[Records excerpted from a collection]
○ ○ ○ ○
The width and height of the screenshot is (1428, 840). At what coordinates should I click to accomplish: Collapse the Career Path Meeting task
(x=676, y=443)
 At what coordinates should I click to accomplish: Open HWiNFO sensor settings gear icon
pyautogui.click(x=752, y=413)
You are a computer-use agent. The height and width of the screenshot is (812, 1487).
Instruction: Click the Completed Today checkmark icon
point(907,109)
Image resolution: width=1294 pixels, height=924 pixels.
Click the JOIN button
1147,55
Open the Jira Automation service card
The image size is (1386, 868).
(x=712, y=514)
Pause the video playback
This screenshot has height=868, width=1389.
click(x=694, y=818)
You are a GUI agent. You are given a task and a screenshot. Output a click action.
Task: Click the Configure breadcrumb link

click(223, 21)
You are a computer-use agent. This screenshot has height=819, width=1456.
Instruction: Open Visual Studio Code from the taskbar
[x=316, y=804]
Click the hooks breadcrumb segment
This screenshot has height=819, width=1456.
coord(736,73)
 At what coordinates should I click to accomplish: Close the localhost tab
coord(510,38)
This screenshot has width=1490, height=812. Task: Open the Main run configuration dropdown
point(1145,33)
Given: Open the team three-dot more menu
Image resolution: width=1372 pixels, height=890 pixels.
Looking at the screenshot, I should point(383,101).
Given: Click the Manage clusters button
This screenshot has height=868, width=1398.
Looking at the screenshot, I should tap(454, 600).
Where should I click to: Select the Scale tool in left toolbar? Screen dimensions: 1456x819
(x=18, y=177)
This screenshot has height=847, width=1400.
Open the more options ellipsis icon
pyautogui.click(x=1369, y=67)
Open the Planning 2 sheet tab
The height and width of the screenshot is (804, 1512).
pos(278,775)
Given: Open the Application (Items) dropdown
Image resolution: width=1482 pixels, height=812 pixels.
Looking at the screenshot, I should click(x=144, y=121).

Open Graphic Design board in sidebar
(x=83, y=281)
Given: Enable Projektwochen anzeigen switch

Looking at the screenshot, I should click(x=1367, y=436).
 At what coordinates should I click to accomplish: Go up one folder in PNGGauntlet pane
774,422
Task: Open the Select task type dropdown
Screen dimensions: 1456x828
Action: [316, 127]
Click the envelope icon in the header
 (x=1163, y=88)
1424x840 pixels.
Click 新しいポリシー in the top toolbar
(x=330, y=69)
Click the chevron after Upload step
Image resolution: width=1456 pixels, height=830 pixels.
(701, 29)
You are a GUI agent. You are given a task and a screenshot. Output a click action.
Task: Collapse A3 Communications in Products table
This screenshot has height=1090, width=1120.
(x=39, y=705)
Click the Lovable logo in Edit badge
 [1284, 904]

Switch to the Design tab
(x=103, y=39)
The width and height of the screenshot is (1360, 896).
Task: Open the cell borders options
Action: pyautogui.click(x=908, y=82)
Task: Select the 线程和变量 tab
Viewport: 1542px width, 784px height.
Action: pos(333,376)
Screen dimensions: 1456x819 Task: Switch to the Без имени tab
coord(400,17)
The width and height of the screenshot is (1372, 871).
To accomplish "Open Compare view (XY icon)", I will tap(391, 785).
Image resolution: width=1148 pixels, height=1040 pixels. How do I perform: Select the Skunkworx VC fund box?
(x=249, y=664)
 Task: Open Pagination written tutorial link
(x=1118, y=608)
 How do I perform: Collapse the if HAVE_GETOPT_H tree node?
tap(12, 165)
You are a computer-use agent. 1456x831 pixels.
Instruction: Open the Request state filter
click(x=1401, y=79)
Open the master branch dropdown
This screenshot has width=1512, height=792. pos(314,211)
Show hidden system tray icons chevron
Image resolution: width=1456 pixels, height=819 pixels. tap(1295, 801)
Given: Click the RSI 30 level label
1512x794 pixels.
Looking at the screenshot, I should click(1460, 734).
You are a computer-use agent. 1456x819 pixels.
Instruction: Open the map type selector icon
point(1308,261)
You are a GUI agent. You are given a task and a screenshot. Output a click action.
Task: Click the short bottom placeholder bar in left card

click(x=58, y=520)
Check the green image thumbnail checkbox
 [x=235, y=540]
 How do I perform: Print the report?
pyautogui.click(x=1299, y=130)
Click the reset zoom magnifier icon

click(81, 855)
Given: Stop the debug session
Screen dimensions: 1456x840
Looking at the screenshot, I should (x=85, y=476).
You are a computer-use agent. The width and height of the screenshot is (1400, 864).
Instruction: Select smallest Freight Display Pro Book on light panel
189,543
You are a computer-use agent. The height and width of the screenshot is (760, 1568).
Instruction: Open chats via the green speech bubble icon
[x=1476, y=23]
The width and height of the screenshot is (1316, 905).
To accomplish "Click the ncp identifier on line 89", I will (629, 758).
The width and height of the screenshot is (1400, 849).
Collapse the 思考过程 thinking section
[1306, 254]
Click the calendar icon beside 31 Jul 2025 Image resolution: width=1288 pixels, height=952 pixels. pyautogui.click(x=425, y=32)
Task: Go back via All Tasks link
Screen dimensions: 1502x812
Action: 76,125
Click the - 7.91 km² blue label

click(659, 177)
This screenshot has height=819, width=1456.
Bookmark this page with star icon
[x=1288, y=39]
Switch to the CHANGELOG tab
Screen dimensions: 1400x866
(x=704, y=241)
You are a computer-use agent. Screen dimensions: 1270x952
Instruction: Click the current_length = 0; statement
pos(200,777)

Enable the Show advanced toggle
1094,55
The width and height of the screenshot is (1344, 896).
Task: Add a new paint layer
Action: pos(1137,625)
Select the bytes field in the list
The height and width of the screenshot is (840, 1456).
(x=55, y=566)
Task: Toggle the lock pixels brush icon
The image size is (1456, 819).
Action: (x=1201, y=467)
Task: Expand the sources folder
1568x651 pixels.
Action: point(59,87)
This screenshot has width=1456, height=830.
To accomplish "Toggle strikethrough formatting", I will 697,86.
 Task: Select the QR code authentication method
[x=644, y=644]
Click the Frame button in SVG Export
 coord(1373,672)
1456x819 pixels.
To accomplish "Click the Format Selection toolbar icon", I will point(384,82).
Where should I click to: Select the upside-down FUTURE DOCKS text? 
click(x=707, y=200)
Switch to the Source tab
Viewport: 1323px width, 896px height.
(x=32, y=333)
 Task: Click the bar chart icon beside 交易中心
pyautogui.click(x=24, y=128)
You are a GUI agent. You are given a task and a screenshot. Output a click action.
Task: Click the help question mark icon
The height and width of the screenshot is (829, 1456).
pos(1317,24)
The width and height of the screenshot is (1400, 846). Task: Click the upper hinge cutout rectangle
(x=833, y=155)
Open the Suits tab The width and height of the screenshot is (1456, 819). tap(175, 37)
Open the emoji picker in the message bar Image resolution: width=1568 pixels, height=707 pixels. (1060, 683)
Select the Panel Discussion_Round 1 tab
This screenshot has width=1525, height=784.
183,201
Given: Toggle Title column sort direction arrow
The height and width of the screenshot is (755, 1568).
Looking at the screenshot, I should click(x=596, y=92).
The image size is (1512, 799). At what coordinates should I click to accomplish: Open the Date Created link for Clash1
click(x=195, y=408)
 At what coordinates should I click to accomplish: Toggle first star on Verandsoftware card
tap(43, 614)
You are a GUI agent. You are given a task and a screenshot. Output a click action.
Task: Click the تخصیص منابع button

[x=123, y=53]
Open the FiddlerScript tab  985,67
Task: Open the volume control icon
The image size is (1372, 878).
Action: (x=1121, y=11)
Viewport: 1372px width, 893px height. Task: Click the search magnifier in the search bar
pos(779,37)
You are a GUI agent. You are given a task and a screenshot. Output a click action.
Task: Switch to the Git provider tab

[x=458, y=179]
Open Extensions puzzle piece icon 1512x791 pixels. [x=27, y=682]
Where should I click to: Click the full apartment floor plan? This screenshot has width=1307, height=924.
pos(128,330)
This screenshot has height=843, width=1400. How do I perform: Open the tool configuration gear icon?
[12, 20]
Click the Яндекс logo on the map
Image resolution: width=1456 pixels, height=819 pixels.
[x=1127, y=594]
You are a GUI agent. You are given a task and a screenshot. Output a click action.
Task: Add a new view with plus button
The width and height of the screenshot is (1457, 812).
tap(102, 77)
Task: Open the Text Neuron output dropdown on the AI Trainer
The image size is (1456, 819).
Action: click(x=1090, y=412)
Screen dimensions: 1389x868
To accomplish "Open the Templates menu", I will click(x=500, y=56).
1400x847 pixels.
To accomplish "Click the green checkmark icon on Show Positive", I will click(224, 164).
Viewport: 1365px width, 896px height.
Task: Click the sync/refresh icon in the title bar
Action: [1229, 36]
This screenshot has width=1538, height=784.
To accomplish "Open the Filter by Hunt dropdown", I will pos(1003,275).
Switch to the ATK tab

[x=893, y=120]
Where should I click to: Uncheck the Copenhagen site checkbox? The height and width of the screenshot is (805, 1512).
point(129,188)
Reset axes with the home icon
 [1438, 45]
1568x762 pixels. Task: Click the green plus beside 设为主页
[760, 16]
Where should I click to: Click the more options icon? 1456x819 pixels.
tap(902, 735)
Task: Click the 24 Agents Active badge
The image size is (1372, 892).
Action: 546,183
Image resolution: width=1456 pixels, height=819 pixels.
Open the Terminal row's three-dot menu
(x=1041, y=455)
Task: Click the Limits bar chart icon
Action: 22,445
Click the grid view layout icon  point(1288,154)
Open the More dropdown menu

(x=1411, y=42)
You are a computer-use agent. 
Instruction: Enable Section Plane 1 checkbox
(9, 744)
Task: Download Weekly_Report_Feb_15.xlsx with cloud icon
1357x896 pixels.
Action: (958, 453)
○ ○ ○ ○
- _Exercise description_:
Your reply should consist of one number: how many lines above contain the word "computer".

- _Answer to the exercise_:
8